Hip Pain

Types of Pain

Hip Fractures

More than 300,000 people in the U.S. fracture their hips every year,  those over 65 make up the vast majority of that number. Women experience most hip fractures. Osteoporosis, a condition in which the bones becomes weaker is experienced more often in women and is a factor. The best way to prevent hip fractures is to stay physically active and maintain muscle tone. Surgery is almost always the best hip fracture treatment. The type of surgery generally depends on placement of the fracture, the severity and your age. After the break, if the bone is still aligned, the surgeon may insert metal screws into the bone, this is called internal fixation, this method holds the bones in place while the fracture heals. If the ends of the broken bone have incurred damage or aren't properly aligned, your surgeon may recommend a Total hip replacement. This procedure involves replacing your upper femur and the socket in your pelvic bone with prosthesis.


Trochanteric Bursitis

Trochanter is the top outside of the thigh bone. Bursitis is inflammation of the Bursa. Bursa is a small jelly-like sac that usually has a small amount of fluid. Bursae are located throughout the body, most importantly around the hip, elbow, shoulder, knee, and heel. They act like a cushion between bones and the soft tissues. Bursae help reduce friction between the muscles and the bone. When Bursae become inflamed they may require a period of rest, NSAIDS (anti-inflammatory medications) and physical therapy. Sometimes, injections of corticosteroids are necessary.

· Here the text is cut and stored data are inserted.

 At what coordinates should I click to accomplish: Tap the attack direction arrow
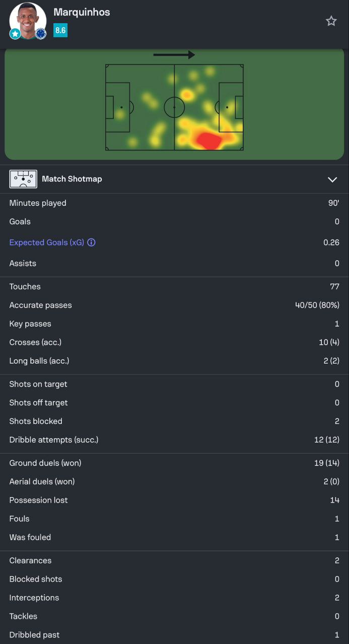(174, 55)
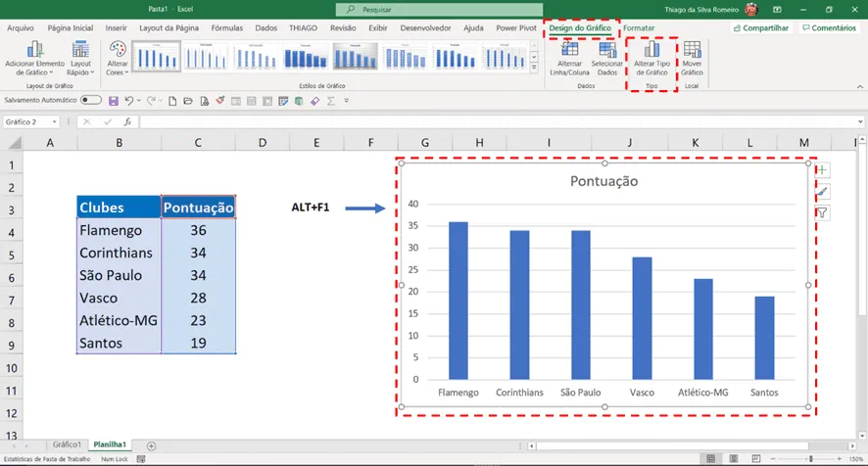Click the undo arrow icon
Image resolution: width=868 pixels, height=466 pixels.
(129, 101)
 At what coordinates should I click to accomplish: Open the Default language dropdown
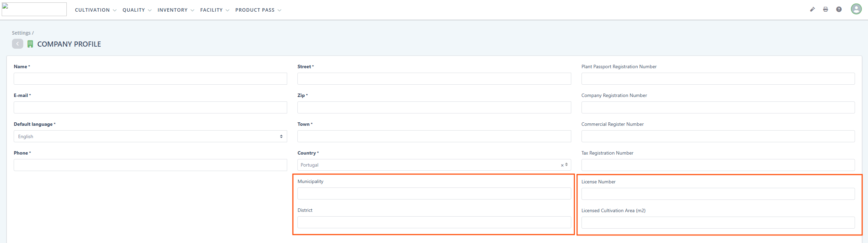coord(150,136)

Arthritis Osteoarthritis (OA) of the hip can be extremely painful. The pain is often described as groin pain. Weight loss, physical therapy and anti-inflammatory medications are some initial treatments. As this disease progresses injections and even total hip replacement may be required.


Labral Tears

Stress fractures and labral tears are two of the most common injuries to the hip. Arthritis can be a cause or it may occur from years of minor injuries to the hip. Rapid hip motion through sudden stops and turns by those who play sports is another cause. A labral tear doesn’t usually cause pain during normal day to day activities. It may be best described as an internal “catching” or pain in the groin area.